• **Source passage**
•••••
In 1858, Browne married Elizabeth Alice Turner, with whom he had four daughters and seven sons. His daughter Pattie married Australian prime minister Alfred Deakin.

Browne died on 3 December 1905 at his home in South Yarra, Victoria. His estate was valued for probate at £37,423, largely consisting of real estate.

===Spiritualism===
Browne became influenced by Spiritualism in the 1860s. He attended lectures at the Victorian Association of Progressive Spiritualists and in 1874 attended a séance led by American medium Charles H. Foster, where he believed he made contact with his deceased father. This experience "led to his final endorsement of Spiritualism and entire renouncement of the old faith".

Browne established a séance circle at his home in East Melbourne, where his daughter Pattie frequently served as medium. He was active in the Association of Progressive Spiritualists and wrote for its monthly journal Harbinger of Light. In 1876 he published a Spiritualist tract titled The Holy Truth; or, the Coming Reformation, Universal and Eternal Because Founded on Demonstrable Truth. He later published the autobiographical Reasons for the Hope That is in Me in 1891.

===Sons' deaths===
In December 1884, Browne's sons William McDonald Browne and Hugh Mackenzie Browne disappeared while sailing their yacht Iolanthe on Port Phillip Bay, along with their friend Henry Murray who was employed at Browne's distillery. William's body was recovered and an inquest found that he had drowned, although he was missing his left arm. Several weeks later, a great white shark measuring 14 ft was caught off the pier at Frankston and was found to have consumed Hugh's right arm and various personal possessions.

After their sons' disappearance, Browne and his wife engaged clairvoyant George Spriggs to assist in the search. Spriggs purported to make contact with their spirits and produced a detailed account of their death, which Browne attempted to submit as evidence to a coronial inquest. His account of Spriggs' contact with his sons was accepted by other Spiritualists, including Arthur Conan Doyle.
•••••
• **Task list**
1. In the Browne passage, who led the séance that Browne attended in 1874?
2. Reproduce the section of the Browne passage that opens with the words containing "Browne established a" and closes with "Me in 1891.".
3. Condense the paragraph of the Browne passage that begins "In December 1884, Browne's sons" into a shorter version that keeps its main facts.

• **Information supplied**
•••••
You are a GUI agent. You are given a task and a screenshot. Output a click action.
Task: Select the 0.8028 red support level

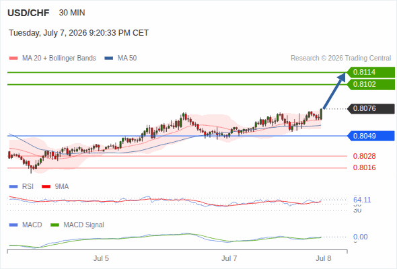click(364, 156)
•••••
• **Task results**
1. American medium Charles H. Foster.

2.
Browne established a séance circle at his home in East Melbourne, where his daughter Pattie frequently served as medium. He was active in the Association of Progressive Spiritualists and wrote for its monthly journal Harbinger of Light. In 1876 he published a Spiritualist tract titled The Holy Truth; or, the Coming Reformation, Universal and Eternal Because Founded on Demonstrable Truth. He later published the autobiographical Reasons for the Hope That is in Me in 1891.

3. In December 1884, Browne's sons William McDonald Browne and Hugh Mackenzie Browne disappeared while sailing the yacht Iolanthe on Port Phillip Bay, with their friend Henry Murray, who worked at Browne's distillery. William's body was recovered without its left arm, and an inquest found he had drowned. Several weeks later, a 14 ft great white shark caught off the Frankston pier was found to have eaten Hugh's right arm and various personal possessions.